__Your instructions__
Rewrite the entries from the line with "You are a computer-use agent. Image" to the line with "point(1527,133)", swapping "DevTools" for "Developer Tools" and leaving everything else as it is.

Lines of data
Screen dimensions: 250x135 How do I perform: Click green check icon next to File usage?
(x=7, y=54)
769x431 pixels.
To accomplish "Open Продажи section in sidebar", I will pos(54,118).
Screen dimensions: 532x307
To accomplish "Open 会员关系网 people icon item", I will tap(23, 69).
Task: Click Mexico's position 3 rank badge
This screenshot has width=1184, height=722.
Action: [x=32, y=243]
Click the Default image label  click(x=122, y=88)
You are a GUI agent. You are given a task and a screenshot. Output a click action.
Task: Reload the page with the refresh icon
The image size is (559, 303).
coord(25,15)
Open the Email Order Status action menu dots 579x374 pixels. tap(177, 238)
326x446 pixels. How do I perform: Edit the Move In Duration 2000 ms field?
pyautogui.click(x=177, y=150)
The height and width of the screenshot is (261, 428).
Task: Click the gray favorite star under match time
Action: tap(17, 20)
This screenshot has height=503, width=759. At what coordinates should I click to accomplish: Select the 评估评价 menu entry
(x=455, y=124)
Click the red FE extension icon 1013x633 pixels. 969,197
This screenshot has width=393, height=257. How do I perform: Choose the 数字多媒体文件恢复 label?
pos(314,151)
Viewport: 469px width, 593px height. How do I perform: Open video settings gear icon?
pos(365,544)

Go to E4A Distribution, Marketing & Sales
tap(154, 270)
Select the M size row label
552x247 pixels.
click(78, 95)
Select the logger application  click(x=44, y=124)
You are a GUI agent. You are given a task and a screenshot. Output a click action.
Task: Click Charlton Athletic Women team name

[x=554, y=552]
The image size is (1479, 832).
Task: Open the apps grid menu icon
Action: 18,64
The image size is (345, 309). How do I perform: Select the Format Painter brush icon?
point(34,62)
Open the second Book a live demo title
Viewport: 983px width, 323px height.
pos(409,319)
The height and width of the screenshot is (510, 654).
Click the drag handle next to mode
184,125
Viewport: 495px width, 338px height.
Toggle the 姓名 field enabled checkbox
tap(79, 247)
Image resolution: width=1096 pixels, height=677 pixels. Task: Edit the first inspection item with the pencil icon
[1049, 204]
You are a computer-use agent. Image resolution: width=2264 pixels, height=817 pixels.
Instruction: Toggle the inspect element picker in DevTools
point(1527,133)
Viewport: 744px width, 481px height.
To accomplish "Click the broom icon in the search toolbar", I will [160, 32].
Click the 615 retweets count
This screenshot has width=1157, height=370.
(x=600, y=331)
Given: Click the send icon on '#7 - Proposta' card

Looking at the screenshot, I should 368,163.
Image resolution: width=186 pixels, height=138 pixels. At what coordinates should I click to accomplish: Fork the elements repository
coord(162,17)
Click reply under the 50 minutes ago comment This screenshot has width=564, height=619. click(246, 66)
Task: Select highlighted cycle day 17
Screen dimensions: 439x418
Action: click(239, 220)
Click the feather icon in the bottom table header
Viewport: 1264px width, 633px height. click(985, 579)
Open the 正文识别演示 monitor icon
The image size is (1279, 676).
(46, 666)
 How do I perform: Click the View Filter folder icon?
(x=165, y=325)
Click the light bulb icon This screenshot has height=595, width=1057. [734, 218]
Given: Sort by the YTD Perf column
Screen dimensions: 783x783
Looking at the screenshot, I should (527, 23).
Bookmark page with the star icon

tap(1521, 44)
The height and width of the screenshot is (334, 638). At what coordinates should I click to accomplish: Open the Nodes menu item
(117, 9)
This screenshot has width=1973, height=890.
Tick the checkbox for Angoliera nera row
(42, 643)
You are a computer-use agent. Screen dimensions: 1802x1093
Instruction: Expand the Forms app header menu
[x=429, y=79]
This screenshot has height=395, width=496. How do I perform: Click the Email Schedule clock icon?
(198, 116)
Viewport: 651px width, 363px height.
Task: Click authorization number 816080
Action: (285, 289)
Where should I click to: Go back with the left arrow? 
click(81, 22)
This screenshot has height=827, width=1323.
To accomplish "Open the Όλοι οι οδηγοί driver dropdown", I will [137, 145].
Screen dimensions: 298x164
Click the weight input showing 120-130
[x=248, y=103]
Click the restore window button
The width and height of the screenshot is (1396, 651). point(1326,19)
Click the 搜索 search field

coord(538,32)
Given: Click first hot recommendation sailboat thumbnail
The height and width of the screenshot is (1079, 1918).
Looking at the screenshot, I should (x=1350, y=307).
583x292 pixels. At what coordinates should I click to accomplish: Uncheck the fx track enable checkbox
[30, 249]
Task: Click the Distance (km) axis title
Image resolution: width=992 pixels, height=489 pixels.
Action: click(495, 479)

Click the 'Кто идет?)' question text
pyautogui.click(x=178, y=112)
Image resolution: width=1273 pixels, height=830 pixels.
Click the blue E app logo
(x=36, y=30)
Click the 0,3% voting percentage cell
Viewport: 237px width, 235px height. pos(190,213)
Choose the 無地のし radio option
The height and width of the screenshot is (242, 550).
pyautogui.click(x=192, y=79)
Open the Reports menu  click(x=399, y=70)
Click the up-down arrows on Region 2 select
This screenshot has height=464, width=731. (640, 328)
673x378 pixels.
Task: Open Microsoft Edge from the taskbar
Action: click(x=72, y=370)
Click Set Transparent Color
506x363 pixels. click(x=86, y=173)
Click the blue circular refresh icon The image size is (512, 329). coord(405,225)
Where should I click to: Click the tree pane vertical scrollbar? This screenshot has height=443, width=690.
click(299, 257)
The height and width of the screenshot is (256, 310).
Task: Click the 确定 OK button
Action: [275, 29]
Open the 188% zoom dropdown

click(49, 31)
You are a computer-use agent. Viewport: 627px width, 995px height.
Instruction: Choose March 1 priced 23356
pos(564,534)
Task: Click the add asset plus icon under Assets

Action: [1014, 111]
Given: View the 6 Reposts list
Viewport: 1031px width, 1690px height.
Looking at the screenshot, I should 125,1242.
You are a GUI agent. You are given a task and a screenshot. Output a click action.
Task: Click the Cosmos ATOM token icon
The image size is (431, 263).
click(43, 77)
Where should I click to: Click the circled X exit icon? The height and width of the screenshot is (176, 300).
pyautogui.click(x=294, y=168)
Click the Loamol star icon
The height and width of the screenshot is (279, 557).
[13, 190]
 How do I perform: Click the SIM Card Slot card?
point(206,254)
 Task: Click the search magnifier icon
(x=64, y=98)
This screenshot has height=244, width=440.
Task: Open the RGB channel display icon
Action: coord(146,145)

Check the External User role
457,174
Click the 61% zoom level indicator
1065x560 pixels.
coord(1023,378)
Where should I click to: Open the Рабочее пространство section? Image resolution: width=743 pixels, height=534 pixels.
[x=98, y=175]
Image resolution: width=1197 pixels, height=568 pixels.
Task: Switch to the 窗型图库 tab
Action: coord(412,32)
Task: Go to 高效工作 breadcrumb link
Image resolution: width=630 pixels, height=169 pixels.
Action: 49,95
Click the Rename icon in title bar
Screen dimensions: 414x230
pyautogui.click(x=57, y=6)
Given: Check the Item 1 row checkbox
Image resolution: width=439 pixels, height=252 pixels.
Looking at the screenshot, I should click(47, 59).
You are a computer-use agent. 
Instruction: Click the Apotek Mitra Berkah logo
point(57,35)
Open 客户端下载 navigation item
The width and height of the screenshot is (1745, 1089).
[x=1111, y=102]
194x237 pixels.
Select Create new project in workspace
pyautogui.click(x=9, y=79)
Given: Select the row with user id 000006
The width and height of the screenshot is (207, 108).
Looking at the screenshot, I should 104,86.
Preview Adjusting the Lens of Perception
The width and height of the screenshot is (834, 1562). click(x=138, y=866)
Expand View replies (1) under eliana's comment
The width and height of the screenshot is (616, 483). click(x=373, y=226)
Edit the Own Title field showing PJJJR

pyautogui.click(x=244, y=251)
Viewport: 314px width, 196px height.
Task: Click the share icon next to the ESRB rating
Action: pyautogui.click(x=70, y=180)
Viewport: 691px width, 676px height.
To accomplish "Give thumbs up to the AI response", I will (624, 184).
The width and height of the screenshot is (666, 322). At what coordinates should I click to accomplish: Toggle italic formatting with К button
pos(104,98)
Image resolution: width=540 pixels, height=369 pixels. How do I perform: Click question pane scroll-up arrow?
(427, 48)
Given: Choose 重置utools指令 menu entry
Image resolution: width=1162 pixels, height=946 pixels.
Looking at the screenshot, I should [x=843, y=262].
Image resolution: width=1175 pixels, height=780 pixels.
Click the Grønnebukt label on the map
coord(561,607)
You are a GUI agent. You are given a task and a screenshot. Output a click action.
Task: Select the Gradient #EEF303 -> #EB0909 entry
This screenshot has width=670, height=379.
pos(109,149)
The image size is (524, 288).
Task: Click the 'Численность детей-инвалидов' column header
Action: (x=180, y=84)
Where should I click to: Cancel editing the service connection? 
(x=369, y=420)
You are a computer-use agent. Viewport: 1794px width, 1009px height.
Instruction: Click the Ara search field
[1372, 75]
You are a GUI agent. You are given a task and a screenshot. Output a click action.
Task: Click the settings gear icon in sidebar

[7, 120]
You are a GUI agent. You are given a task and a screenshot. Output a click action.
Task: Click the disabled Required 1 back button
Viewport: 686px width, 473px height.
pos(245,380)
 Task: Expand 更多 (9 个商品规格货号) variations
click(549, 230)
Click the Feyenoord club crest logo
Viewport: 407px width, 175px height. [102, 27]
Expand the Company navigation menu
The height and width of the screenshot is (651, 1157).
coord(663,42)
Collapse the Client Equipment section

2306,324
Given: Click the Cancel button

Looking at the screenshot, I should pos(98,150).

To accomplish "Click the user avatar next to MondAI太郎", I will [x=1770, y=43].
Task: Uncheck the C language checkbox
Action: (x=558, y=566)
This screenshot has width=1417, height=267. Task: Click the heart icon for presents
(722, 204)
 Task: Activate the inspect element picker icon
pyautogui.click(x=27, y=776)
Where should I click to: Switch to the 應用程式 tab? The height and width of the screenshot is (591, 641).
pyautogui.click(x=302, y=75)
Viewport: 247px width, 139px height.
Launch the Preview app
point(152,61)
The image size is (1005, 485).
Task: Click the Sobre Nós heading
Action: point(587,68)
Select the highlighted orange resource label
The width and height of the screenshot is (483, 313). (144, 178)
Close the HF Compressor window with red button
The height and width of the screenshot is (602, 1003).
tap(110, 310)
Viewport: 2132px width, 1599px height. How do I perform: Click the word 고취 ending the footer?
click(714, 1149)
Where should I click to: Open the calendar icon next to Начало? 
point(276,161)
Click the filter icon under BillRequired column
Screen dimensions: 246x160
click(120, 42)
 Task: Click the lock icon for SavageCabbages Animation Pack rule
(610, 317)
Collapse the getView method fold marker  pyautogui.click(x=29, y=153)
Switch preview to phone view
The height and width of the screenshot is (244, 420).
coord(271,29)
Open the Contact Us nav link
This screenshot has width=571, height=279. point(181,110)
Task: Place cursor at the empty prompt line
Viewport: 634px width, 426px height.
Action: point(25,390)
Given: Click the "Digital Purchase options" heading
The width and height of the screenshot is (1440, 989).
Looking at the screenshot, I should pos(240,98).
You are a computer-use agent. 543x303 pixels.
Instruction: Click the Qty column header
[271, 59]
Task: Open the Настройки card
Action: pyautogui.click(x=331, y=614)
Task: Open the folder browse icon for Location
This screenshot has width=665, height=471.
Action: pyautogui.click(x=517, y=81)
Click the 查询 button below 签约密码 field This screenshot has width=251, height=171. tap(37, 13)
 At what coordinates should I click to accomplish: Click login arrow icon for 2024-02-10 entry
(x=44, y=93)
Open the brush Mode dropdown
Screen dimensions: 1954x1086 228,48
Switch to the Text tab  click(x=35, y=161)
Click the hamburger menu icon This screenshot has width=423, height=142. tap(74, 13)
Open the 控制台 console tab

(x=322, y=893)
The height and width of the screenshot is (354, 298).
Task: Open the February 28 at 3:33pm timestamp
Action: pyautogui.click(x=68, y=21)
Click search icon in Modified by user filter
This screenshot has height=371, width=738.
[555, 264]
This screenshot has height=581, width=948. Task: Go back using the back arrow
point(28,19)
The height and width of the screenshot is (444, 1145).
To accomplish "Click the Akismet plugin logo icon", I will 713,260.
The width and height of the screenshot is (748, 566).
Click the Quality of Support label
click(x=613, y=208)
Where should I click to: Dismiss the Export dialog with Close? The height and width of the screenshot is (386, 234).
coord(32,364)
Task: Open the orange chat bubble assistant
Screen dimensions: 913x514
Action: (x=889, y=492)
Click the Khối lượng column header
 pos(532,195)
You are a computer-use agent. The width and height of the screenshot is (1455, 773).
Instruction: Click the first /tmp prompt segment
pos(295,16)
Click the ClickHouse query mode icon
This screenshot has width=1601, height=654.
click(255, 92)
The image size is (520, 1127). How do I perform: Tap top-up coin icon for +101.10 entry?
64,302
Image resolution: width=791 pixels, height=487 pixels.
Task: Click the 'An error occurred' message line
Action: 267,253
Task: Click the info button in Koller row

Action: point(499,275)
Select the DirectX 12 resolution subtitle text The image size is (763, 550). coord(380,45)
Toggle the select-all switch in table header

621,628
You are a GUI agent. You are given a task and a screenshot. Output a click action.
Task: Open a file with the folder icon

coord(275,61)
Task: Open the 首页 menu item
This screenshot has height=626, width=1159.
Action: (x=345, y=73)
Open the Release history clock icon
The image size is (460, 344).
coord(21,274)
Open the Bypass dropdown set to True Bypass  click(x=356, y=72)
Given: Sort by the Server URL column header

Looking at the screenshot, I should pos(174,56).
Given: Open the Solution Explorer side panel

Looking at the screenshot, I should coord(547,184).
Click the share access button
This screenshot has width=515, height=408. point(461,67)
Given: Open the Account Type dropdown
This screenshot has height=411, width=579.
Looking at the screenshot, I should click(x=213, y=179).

__Answer to this problem__
You are a computer-use agent. Image resolution: width=2264 pixels, height=817 pixels.
Instruction: Toggle the inspect element picker in Developer Tools
point(1527,133)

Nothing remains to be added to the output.